> _Exercise objective_
Each record must be printed exactly as given.

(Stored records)
■ ■ ■ ■ ■ ■ ■

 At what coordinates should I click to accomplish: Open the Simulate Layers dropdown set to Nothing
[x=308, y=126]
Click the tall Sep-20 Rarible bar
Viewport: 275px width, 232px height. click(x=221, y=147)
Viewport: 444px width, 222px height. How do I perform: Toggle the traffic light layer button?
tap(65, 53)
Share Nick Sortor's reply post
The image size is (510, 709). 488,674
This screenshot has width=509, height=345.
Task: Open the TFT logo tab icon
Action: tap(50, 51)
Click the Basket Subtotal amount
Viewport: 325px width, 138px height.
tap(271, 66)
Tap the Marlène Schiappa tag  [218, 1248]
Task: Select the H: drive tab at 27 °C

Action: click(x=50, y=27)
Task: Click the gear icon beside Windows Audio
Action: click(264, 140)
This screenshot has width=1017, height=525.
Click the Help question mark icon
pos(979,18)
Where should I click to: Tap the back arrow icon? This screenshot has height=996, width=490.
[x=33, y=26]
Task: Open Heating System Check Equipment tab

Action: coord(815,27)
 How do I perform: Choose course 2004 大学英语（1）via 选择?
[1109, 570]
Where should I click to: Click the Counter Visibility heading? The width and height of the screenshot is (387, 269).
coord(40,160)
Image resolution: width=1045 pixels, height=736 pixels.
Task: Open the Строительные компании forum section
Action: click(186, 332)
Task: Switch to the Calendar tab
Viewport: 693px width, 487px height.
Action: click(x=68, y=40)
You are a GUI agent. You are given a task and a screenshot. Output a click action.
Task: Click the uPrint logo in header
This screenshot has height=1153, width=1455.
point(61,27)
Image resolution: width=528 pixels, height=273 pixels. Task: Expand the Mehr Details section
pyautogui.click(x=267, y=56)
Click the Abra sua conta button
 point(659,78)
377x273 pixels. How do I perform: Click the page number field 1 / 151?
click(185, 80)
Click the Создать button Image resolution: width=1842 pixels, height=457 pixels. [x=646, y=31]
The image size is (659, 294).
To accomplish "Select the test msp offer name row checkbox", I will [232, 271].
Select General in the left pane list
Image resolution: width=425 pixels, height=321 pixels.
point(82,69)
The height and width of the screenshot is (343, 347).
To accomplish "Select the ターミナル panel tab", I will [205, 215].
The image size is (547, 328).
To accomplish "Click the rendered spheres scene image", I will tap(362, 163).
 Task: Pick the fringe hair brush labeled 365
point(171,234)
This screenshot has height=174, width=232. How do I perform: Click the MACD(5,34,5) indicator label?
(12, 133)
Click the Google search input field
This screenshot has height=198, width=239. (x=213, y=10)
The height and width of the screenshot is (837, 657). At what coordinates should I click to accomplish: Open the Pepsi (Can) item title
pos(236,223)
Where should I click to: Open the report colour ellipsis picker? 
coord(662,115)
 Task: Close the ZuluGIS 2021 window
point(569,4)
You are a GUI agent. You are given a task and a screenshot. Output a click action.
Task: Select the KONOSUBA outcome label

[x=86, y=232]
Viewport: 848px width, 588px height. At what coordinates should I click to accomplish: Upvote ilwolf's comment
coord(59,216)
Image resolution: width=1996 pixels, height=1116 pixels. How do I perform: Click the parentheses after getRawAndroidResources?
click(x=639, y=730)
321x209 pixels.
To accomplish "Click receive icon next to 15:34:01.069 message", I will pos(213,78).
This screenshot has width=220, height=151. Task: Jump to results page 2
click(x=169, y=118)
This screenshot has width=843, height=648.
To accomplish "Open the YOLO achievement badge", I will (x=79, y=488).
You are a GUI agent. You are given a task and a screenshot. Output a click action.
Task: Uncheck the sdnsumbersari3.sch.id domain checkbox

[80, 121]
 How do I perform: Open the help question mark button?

■ ■ ■ ■ ■ ■ ■

> _Solution to the problem_
 At what coordinates should I click to accomplish: Open the Simulate Layers dropdown set to Nothing
[x=308, y=126]
Click the tall Sep-20 Rarible bar
Viewport: 275px width, 232px height. click(x=221, y=147)
Viewport: 444px width, 222px height. How do I perform: Toggle the traffic light layer button?
tap(65, 53)
Share Nick Sortor's reply post
The image size is (510, 709). 488,674
This screenshot has width=509, height=345.
Task: Open the TFT logo tab icon
Action: tap(50, 51)
Click the Basket Subtotal amount
Viewport: 325px width, 138px height.
tap(271, 66)
Tap the Marlène Schiappa tag  [218, 1248]
Task: Select the H: drive tab at 27 °C

Action: click(x=50, y=27)
Task: Click the gear icon beside Windows Audio
Action: click(264, 140)
This screenshot has width=1017, height=525.
Click the Help question mark icon
pos(979,18)
Where should I click to: Tap the back arrow icon? This screenshot has height=996, width=490.
[x=33, y=26]
Task: Open Heating System Check Equipment tab

Action: coord(815,27)
 How do I perform: Choose course 2004 大学英语（1）via 选择?
[1109, 570]
Where should I click to: Click the Counter Visibility heading? The width and height of the screenshot is (387, 269).
coord(40,160)
Image resolution: width=1045 pixels, height=736 pixels.
Task: Open the Строительные компании forum section
Action: click(186, 332)
Task: Switch to the Calendar tab
Viewport: 693px width, 487px height.
Action: click(x=68, y=40)
You are a GUI agent. You are given a task and a screenshot. Output a click action.
Task: Click the uPrint logo in header
This screenshot has height=1153, width=1455.
point(61,27)
Image resolution: width=528 pixels, height=273 pixels. Task: Expand the Mehr Details section
pyautogui.click(x=267, y=56)
Click the Abra sua conta button
 point(659,78)
377x273 pixels. How do I perform: Click the page number field 1 / 151?
click(185, 80)
Click the Создать button Image resolution: width=1842 pixels, height=457 pixels. [x=646, y=31]
The image size is (659, 294).
To accomplish "Select the test msp offer name row checkbox", I will [232, 271].
Select General in the left pane list
Image resolution: width=425 pixels, height=321 pixels.
point(82,69)
The height and width of the screenshot is (343, 347).
To accomplish "Select the ターミナル panel tab", I will [205, 215].
The image size is (547, 328).
To accomplish "Click the rendered spheres scene image", I will tap(362, 163).
 Task: Pick the fringe hair brush labeled 365
point(171,234)
This screenshot has height=174, width=232. How do I perform: Click the MACD(5,34,5) indicator label?
(12, 133)
Click the Google search input field
This screenshot has height=198, width=239. (x=213, y=10)
The height and width of the screenshot is (837, 657). At what coordinates should I click to accomplish: Open the Pepsi (Can) item title
pos(236,223)
Where should I click to: Open the report colour ellipsis picker? 
coord(662,115)
 Task: Close the ZuluGIS 2021 window
point(569,4)
You are a GUI agent. You are given a task and a screenshot. Output a click action.
Task: Select the KONOSUBA outcome label

[x=86, y=232]
Viewport: 848px width, 588px height. At what coordinates should I click to accomplish: Upvote ilwolf's comment
coord(59,216)
Image resolution: width=1996 pixels, height=1116 pixels. How do I perform: Click the parentheses after getRawAndroidResources?
click(x=639, y=730)
321x209 pixels.
To accomplish "Click receive icon next to 15:34:01.069 message", I will pos(213,78).
This screenshot has width=220, height=151. Task: Jump to results page 2
click(x=169, y=118)
This screenshot has width=843, height=648.
To accomplish "Open the YOLO achievement badge", I will (x=79, y=488).
You are a GUI agent. You are given a task and a screenshot. Output a click action.
Task: Uncheck the sdnsumbersari3.sch.id domain checkbox

[80, 121]
 How do I perform: Open the help question mark button?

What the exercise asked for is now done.